DATA FOR ANALYSIS:
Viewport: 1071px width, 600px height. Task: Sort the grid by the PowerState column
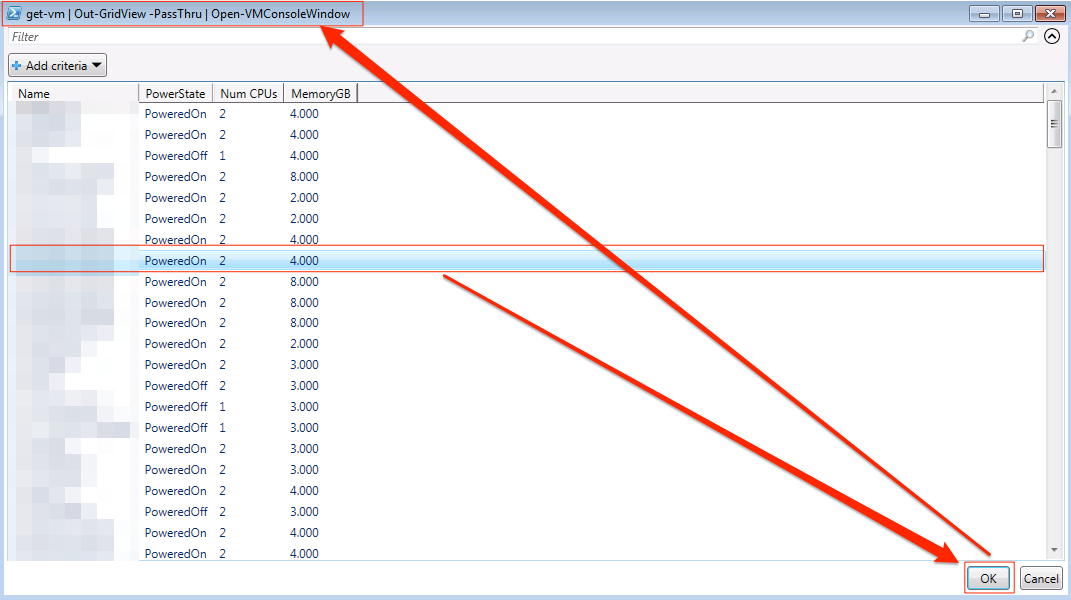pyautogui.click(x=175, y=93)
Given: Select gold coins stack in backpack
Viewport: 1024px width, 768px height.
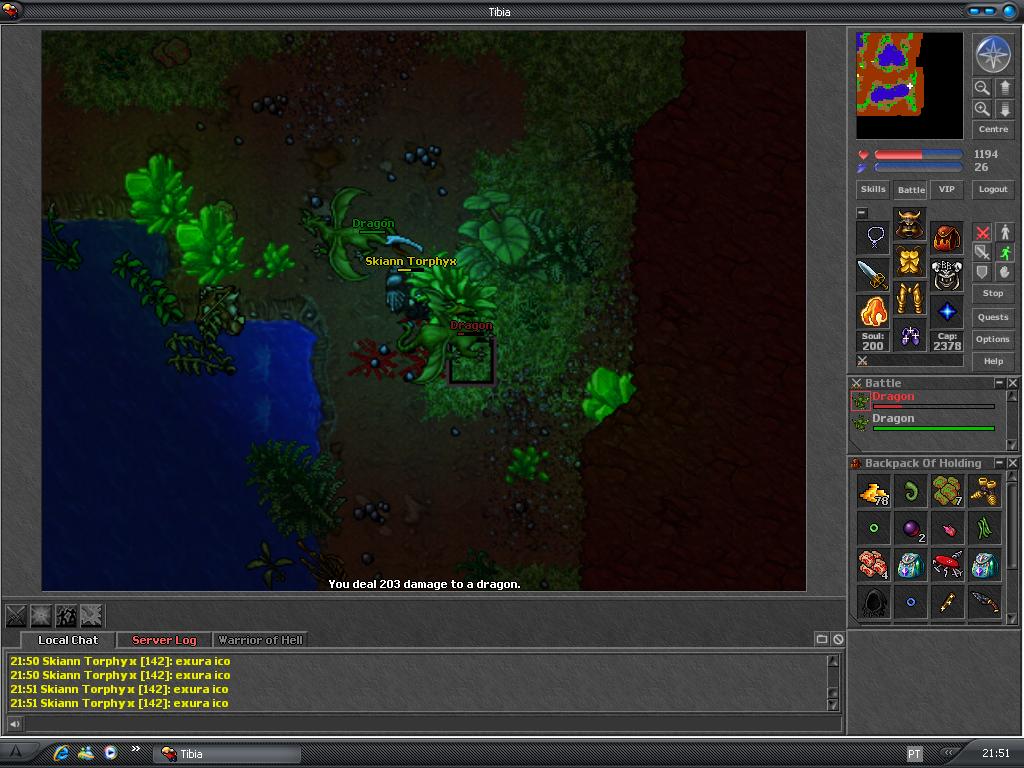Looking at the screenshot, I should click(x=873, y=491).
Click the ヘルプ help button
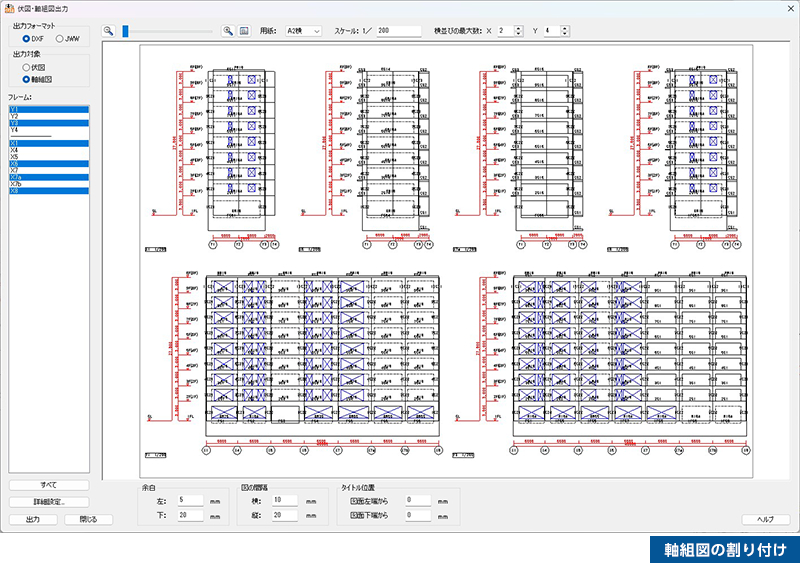The width and height of the screenshot is (800, 563). click(765, 519)
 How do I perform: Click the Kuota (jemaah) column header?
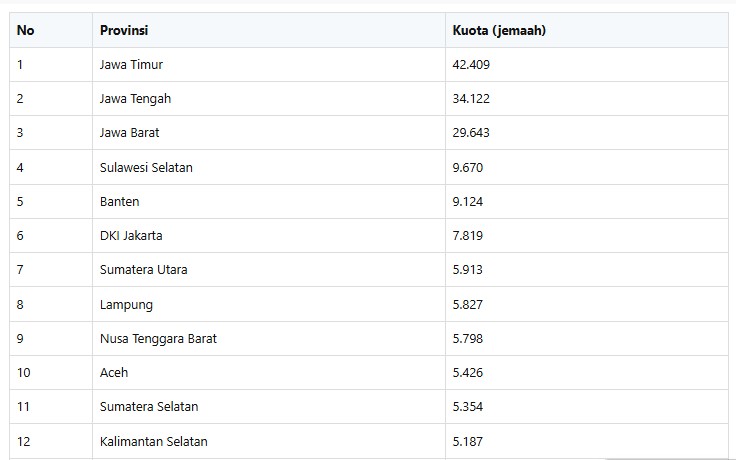(587, 30)
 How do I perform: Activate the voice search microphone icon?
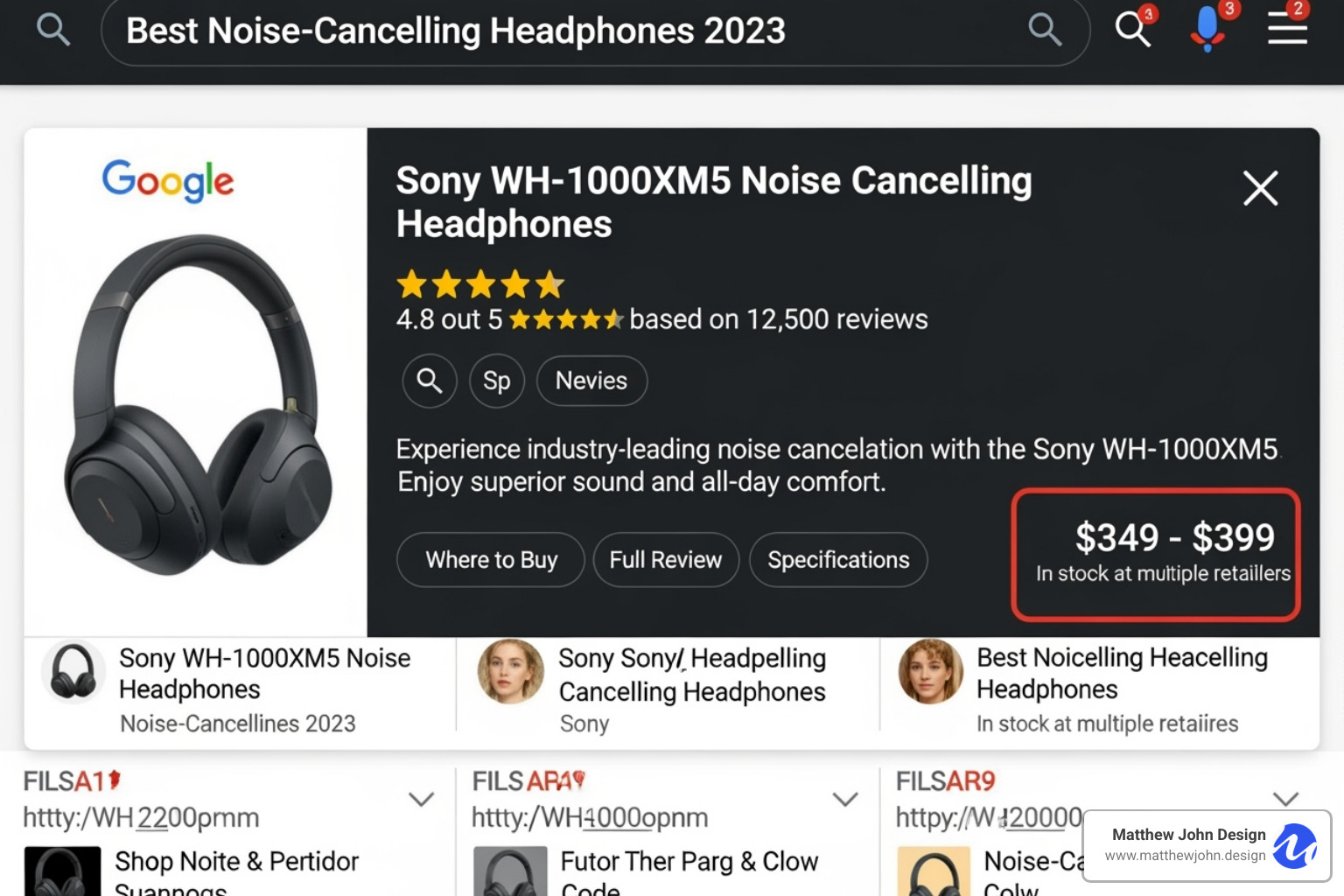[1208, 28]
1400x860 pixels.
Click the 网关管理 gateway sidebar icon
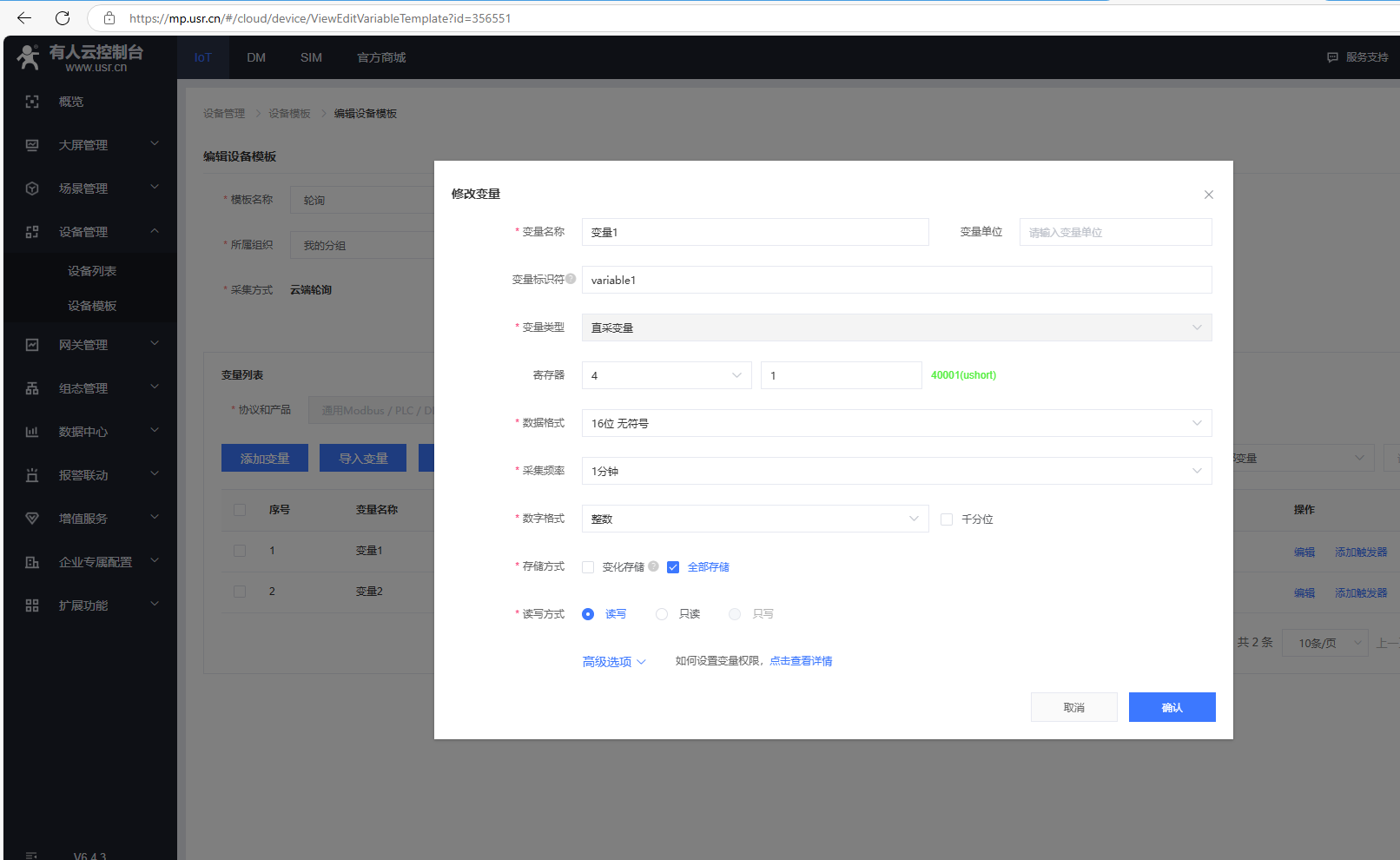[x=32, y=345]
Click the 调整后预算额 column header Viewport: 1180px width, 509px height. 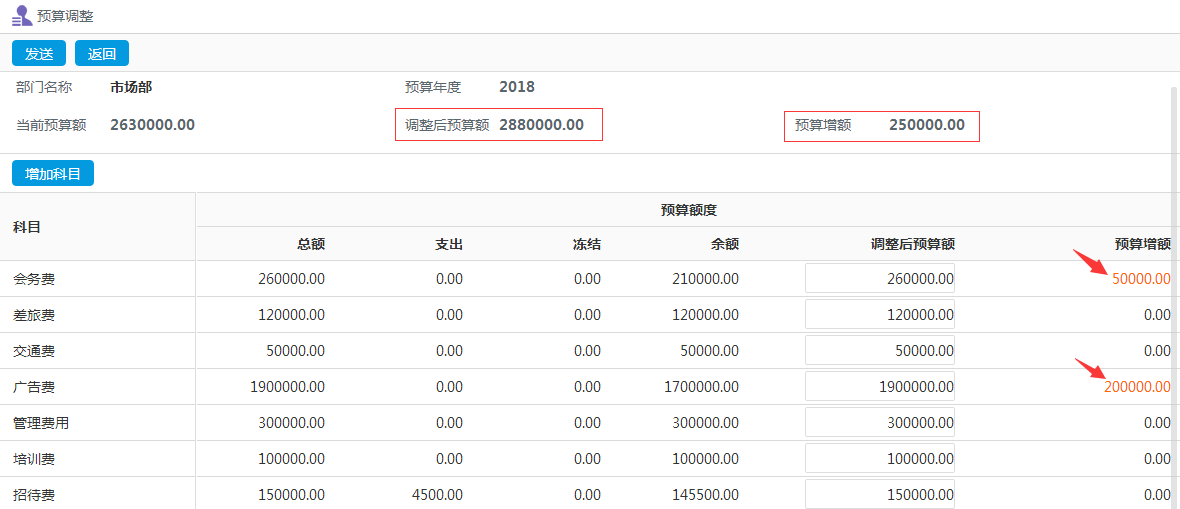point(912,244)
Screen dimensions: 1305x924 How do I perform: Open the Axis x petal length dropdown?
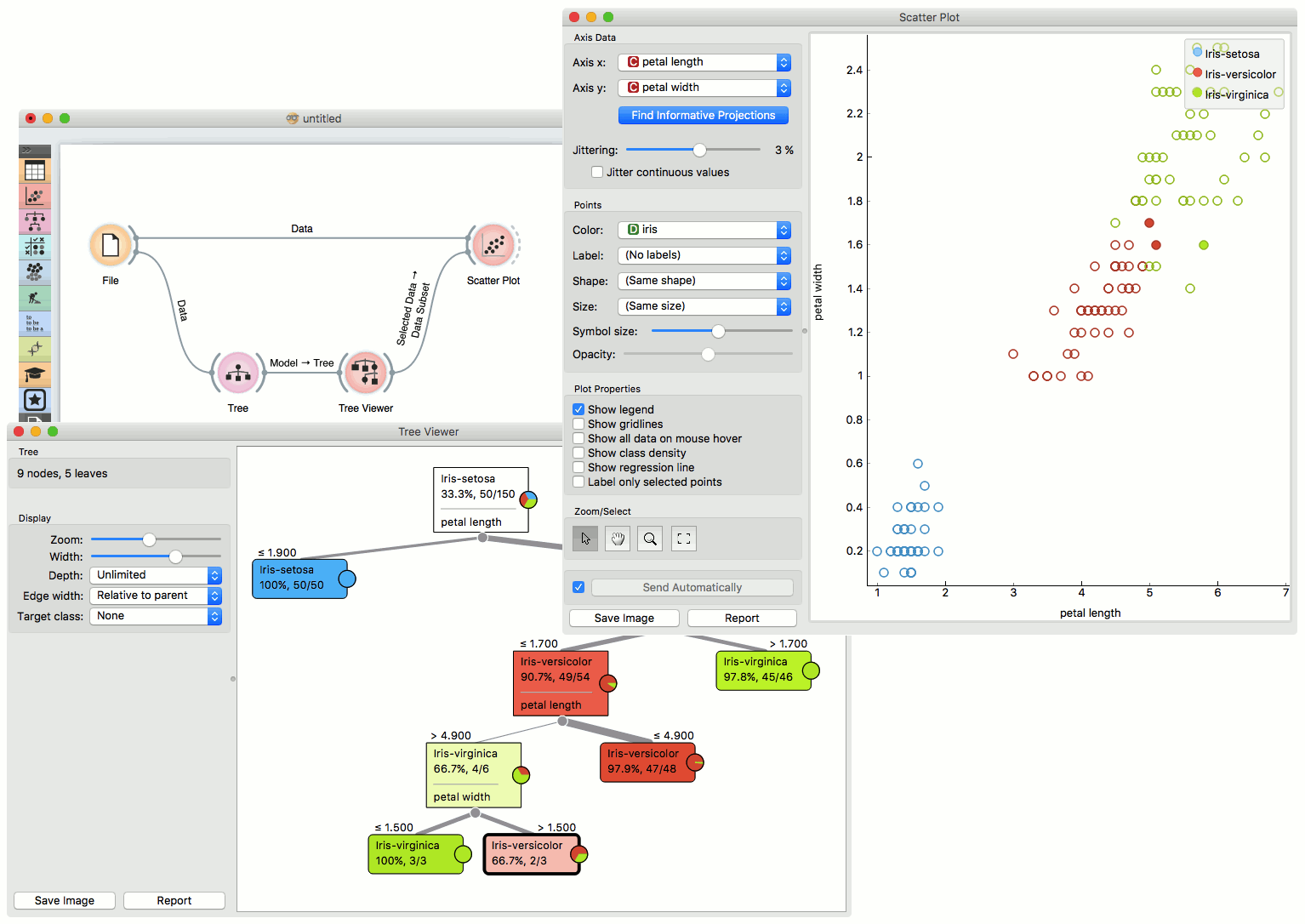point(704,62)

WHAT THE TASK ASKS:
All lines from the line with "Screen dimensions: 1305x924" through the final line of the listing are to be printed exactly, both ends included; the pictures are not.

OUTPUT OF THE EXERCISE:
Screen dimensions: 1305x924 How do I perform: Open the Axis x petal length dropdown?
point(704,62)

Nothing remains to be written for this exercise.